(THE TASK)
The output must start at the line containing "Select the 特性 tab" in the records below and stop at the last line, matching each line exactly and leaving out every picture.

==================================================

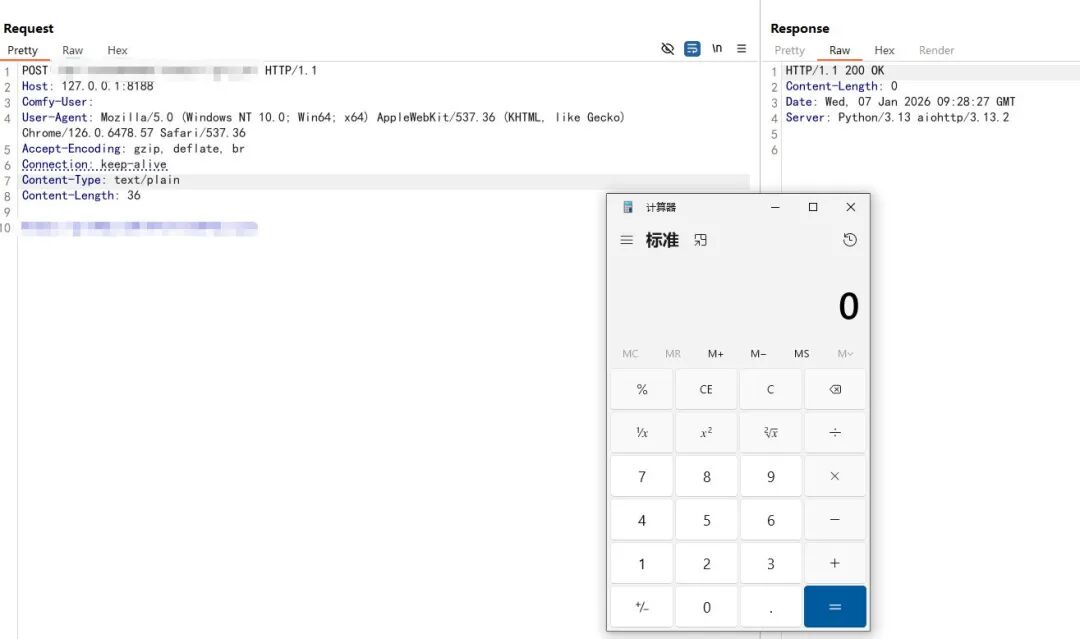Toggle calculator keep-on-top icon
This screenshot has width=1080, height=639.
pyautogui.click(x=700, y=240)
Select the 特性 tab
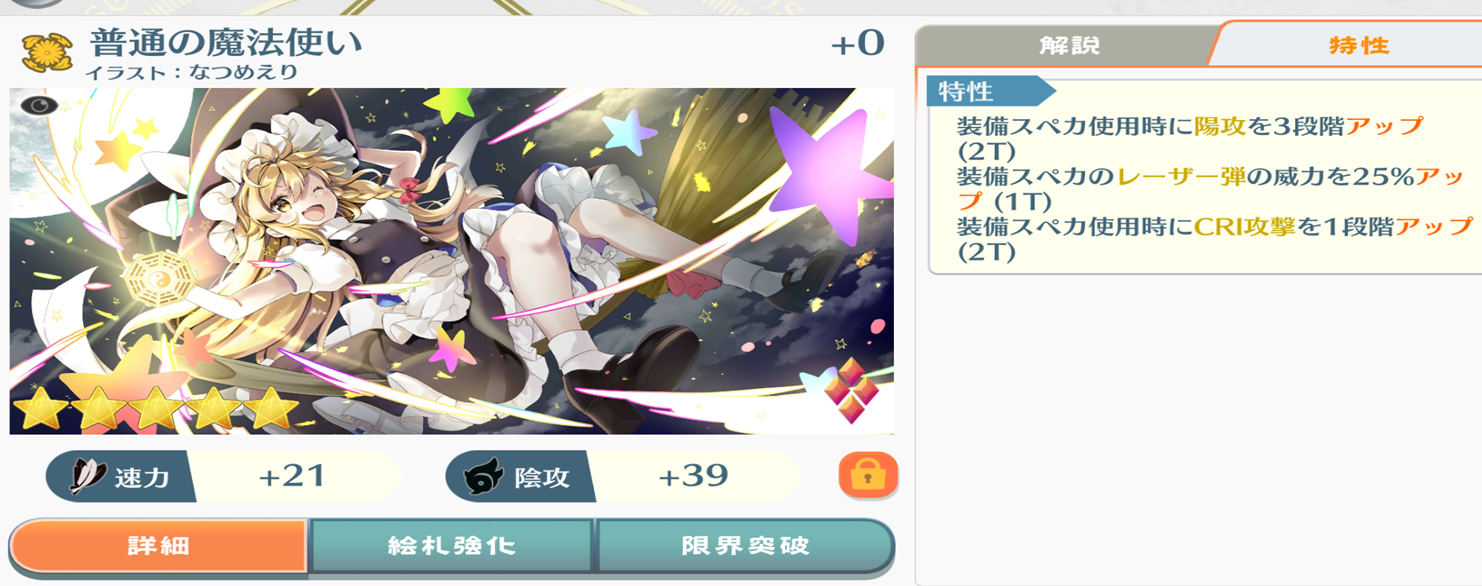 tap(1358, 45)
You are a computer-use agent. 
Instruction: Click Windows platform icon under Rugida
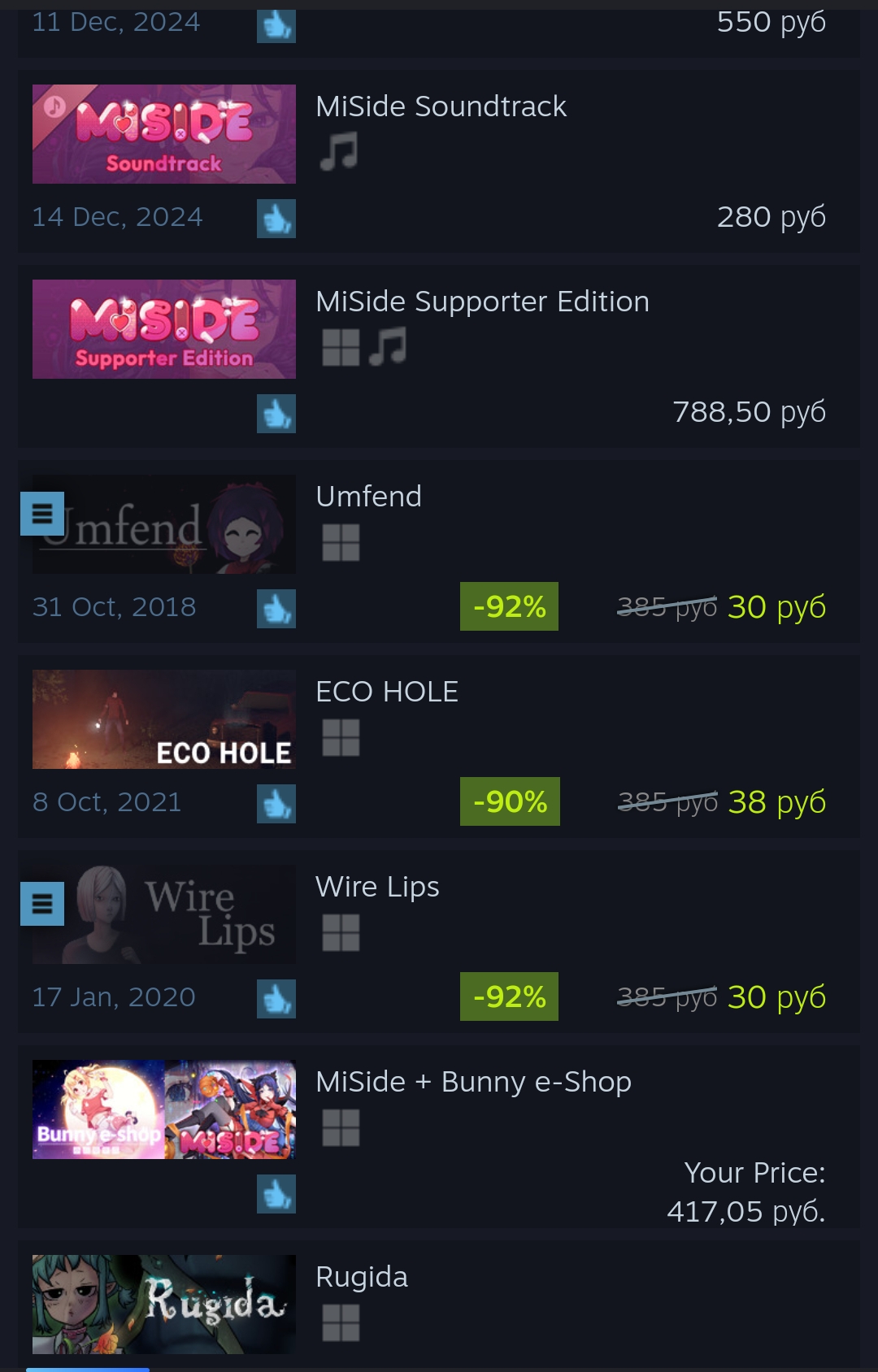pyautogui.click(x=341, y=1322)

==================================================

(RESPONSE AREA)
Select the 特性 tab
 tap(1358, 45)
You are a computer-use agent. 
Instruction: Click Windows platform icon under Rugida
pyautogui.click(x=341, y=1322)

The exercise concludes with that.